During the 2020 campaign, Joe Biden was outspoken in his desire to "revive the spirit of bipartisanship in this country."
On May 15, Politico reported that, at the urging of many advisers, Biden had mostly given up on working with the GOP, which he purportedly now "views as an existential threat to the nation's democracy."
Four days later, Biden enjoyed the biggest bipartisan victory of his presidency. Talk about timing.
The historic $40 billion aid package for Ukraine was, as Senate Republican leader Mitch McConnell predicted, "a big bipartisan landslide." Just shy of 80% of Republican senators voted for it.
Biden did "applaud the Congress for sending a clear bipartisan message to the world" in a written statement as he left for Asia. But he hasn't boasted about delivering on his promise of bipartisanship.
Meanwhile, other leading Democrats think the real story are the Republicans who voted against Ukraine package. "It is beyond troubling to see a growing circle of Senate Republicans proudly oppose Ukrainian funding," Senate Majority Leader Charles E. Schumer said Thursday. "It appears more and more MAGA Republicans are on the same soft-on-Putin playbook that we saw used by former President Trump."
Schumer has a point -- the share of Republicans opposing Biden's requests for support has grown; only three House Republicans objected to Biden's initial statement of support for Ukraine in March.
But Schumer's focus on the Trump group that lost the vote illustrates why few in either party want to tout their bipartisanship. There's very little incentive, particularly heading into the midterms, to brag about working with the enemy. The base just doesn't want to hear it.

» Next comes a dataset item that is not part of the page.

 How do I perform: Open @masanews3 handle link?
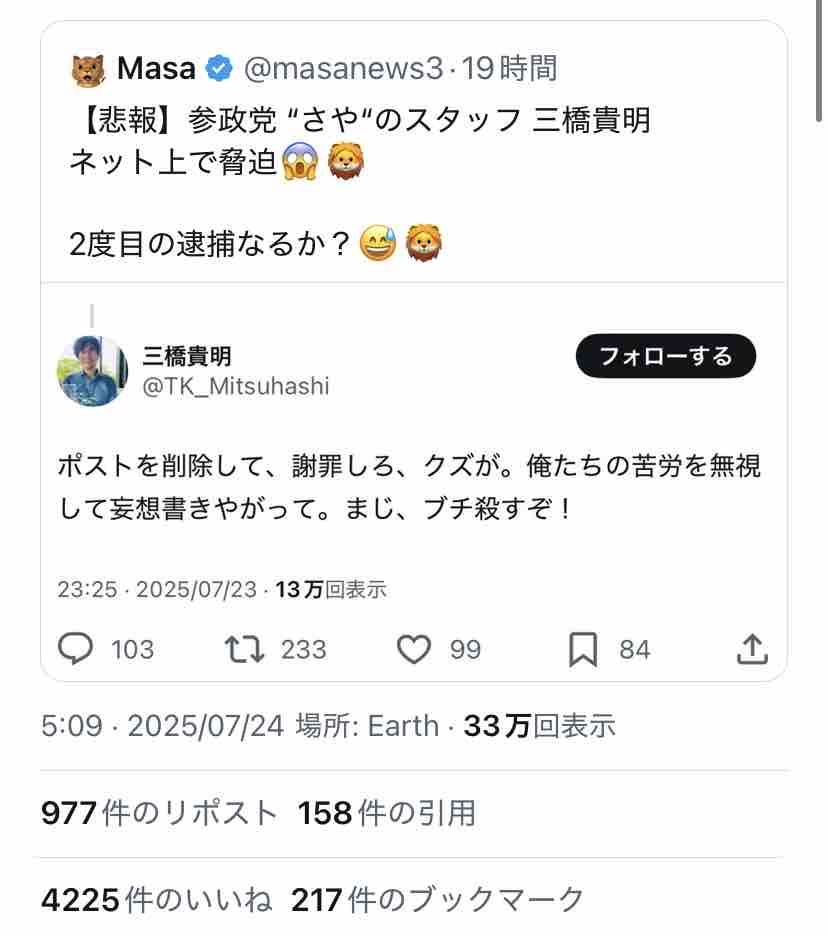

This has been a dynamic in Washington for a long time. When members of Congress work on a bipartisan basis, they like to do it as under the radar as possible, to avoid seeming like sellouts to the parties' respective bases that see any compromise or collegiality as cowardly surrender.
Some call this the "secret" or "shadow" Congress. In an era of hyperpartisanship, if you want to get something done, the best thing you can do is not make a big deal about it. It's a zero-sum calculation -- if one party can declare a victory, the other party sees it as a loss. That's both why Biden rarely boasts of the "bipartisan" in his "Bipartisan Infrastructure Bill" win (officially the Infrastructure Investment and Jobs Act) and why the Republicans who voted for it have been treated like traitors by the base.

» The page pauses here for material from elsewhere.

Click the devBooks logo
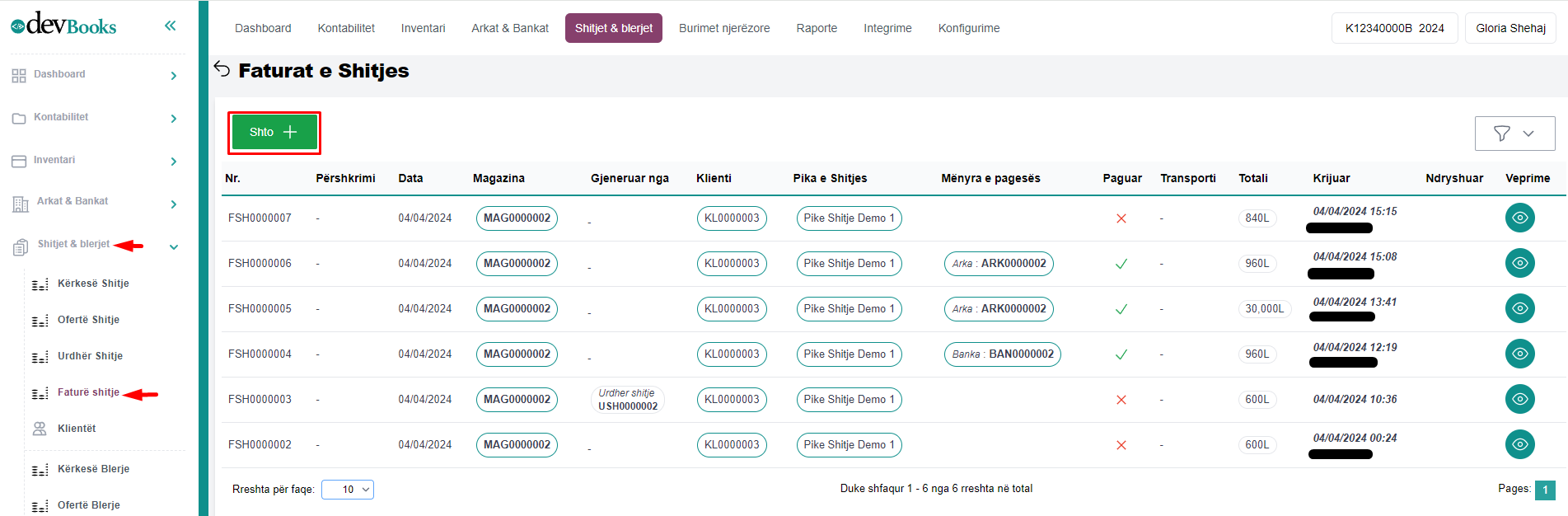This screenshot has width=1568, height=516. [x=64, y=25]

"All Republicans who voted for Democratic longevity should be ashamed of themselves!" Trump declared in November. That Trump desperately wanted an infrastructure bill when he was president shows how partisanship is a bigger priority than policy.

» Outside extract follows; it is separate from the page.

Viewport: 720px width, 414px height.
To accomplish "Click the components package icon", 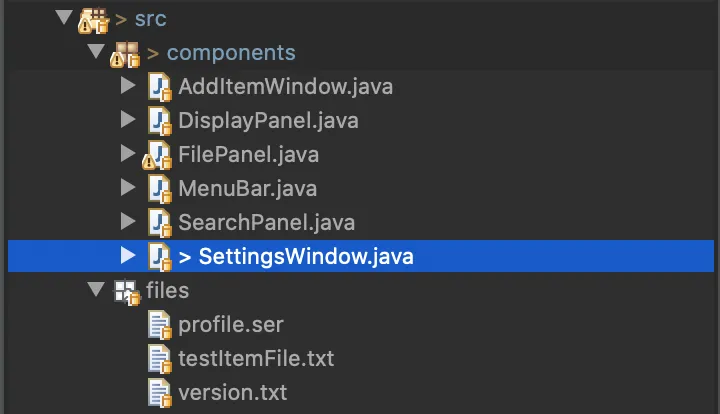I will 126,53.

Still, in such a climate, one might wonder, why did Republicans overwhelmingly support the Ukrainian aid package? The most important, and obvious, reason is that it was necessary on the merits. A second reason is that a huge majority of Americans -- including Republicans -- support helping Ukraine any way possible short of sending troops. Republican approval of Biden's handling of Ukraine is low, but that probably reflects Republican disapproval of Biden generally. Indeed, Republicans have often been more likely to say Biden has been too weak on Ukraine.
There's a third answer that doesn't fit a popular narrative among Democrats and many in the media.
Despite decades of hand-wringing to the contrary, the GOP is not an isolationist party, a fact Trump often learned to his consternation in the White House as he was forced to sign Russian sanctions and intervene militarily in the Middle East.
Even among the opponents of helping Ukraine, most argue that the U.S. should focus on confronting China instead, hardly an isolationist argument. Others hide behind newly discovered concerns about fiscal or procedural propriety. Sen. Rand Paul, R-Ky., a leading noninterventionist, claimed that he merely wanted an inspector general to oversee the spending of the aid money.
It's true that there is a loud noninterventionist or "realist" bloc on the right, increasingly -- and surprisingly -- led by the Heritage Foundation and unsurprisingly by various instruments of the Koch network. But such efforts are hardly new, even if they are often treated that way.
Indeed, one might ask, why are Democrats so supportive of Biden's effort? The most important answer to that question is the same for Democrats, too: It's necessary and popular. But the fact that Biden is president is probably a big part of it as well.
After all, when Vladimir Putin seized Crimea, Democrats rallied to President Obama's fairly tepid response. Partisanship works wonders.
Jonah Goldberg is editor-in-chief of The Dispatch and the host of The Remnant podcast.